Antoine Herteman : Il y a eu une rupture majeure. Prenez les véhicules électriques : là où l'on était à une offre de 3 ou 4 modèles de véhicules qui s'adressaient à l'époque à ce que j'appelle des pionniers, nous avons aujourd'hui plus de 200 véhicules électrifiés disponibles, que ce soit en hybrides rechargeables, en 100% électriques ou à hydrogène. C'est spectaculaire, il y a un vrai changement d'échelle. Et ce n'est pas fini puisuqe le marché de l'occasion - sur lequel les particuliers achètent 6 fois plus de véhicules que le neuf - commence maintenant à être concerné par cette évolution. En réalité, on ne se pose plus les mêmes questions. On ne se demande pas si nous nous dirigeons vers le transport décarboné mais comment fait-on pour y aller de la manière la plus rapide et la plus astucieuse possible. C'est très enthousiasmant !

 

Mobilité et digitalisation vont-elles de pair ? 

Antoine Herteman : Totalement ! On peut dire que les deux choses vont bien ensemble. les premières voitures électriques, justement, ont fait un pas en avant dans la "communicativité" des véhicules et les échanges avec les voitures, pour pouvoir piloter leurs recharges à distance par exemple. Ensuite, il y a d'autres développements comme les véhicules autonomes. Ce qui est sûr, c'est que la mobilité est un sujet très personnel. Il y a autant d'habitudes qu'il y a d'utilisateurs. Je ne sais pas si nous allons vers le 100% digital. mais cette digitalisation contribue à l'accélération des changements. L'important c'est que l'on puisse démontrer à tous le monde que l'on peut trouver une solution adaptée qui lui plaira.

 

"Être à l'écoute pour changer durablement les habitudes"

 

Quels sont les freins à lever pur accélérer cette évolution ?

Antoine Herteman : Je crois d'abord qu'il faut être humbles. Ce n'est jamais facile quand on met beaucoup de choses en interaction. Il y a beaucoup d'électronique et beaucoup de nouveaux systèmes, il est donc normal qu'il y ait des changements d'habitudes. Car oui, on ne fait pas le plein d'énergie électrique comme on faisait un plein d'énergie diesel ou essence ! Malgré tout, je suis confiant.
L'essentiel sera d'être pleinement à l'écoute des particuliers et de les aider en leur indiquant le bon chemin à prendre.

 

En quoi Open Energies est une opportunité pour vous ? 
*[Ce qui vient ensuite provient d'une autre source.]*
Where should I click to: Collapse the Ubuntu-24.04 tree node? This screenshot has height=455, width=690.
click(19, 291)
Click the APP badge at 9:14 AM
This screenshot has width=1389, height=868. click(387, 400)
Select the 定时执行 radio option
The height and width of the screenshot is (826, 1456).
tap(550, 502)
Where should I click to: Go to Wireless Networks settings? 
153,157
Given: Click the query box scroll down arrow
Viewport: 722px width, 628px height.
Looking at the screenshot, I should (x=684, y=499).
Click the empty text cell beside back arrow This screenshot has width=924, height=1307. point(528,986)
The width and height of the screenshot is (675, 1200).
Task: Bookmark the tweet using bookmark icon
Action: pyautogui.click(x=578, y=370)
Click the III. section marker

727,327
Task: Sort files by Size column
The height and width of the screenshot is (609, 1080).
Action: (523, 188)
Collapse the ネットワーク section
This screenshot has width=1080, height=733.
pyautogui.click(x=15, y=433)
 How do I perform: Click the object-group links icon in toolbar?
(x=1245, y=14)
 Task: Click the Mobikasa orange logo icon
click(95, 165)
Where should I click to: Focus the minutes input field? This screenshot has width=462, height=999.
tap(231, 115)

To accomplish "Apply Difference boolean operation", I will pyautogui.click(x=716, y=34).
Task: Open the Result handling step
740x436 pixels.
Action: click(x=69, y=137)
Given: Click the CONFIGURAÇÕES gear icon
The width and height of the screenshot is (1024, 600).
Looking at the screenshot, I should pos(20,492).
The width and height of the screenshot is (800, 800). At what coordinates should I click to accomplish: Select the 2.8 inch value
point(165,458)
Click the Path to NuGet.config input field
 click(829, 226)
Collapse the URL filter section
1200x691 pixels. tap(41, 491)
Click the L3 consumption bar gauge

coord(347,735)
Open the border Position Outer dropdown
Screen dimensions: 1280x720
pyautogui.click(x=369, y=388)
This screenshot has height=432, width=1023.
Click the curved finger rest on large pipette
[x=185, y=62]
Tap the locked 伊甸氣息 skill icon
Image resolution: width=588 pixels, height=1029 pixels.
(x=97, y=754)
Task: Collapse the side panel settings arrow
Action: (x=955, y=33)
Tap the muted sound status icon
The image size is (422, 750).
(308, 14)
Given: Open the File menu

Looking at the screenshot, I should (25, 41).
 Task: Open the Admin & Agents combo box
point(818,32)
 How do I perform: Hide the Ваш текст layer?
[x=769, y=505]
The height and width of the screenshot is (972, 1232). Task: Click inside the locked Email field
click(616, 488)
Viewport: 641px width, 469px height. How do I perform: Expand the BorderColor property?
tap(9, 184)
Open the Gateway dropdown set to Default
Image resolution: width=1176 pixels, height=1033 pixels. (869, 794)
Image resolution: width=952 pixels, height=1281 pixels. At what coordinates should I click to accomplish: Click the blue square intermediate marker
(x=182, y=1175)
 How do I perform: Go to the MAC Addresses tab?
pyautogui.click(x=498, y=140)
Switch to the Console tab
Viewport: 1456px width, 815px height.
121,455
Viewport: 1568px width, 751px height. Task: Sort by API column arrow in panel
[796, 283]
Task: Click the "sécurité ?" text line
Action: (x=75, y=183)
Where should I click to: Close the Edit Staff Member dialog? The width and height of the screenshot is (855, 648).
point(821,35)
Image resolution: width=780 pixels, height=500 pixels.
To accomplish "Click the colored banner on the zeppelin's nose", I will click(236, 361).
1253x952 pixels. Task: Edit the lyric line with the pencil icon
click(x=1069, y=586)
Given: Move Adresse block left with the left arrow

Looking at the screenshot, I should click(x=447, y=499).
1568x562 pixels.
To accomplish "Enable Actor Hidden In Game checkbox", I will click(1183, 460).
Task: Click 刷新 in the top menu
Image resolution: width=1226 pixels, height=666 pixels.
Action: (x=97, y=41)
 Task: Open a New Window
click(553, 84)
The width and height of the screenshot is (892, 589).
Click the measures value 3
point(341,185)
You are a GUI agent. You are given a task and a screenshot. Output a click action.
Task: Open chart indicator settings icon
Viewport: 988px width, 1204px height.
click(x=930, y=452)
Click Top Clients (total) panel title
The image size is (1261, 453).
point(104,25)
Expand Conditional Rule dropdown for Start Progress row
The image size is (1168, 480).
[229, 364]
Antoine Herteman : Vous savez, les salons professionnels sont toujours utiles parce qu'ils permettent de rencontrer des acteurs du secteur que l'on ne croise pas forcément tous les jours. C'est quelque chose d'important parce que la digitalisation de l'énergie est une écosystème qui n'est pas complétement stabilisé, cela bouge beaucoup avec des évolutions constantes. Ce nouveau salon va permettre de rester à la page.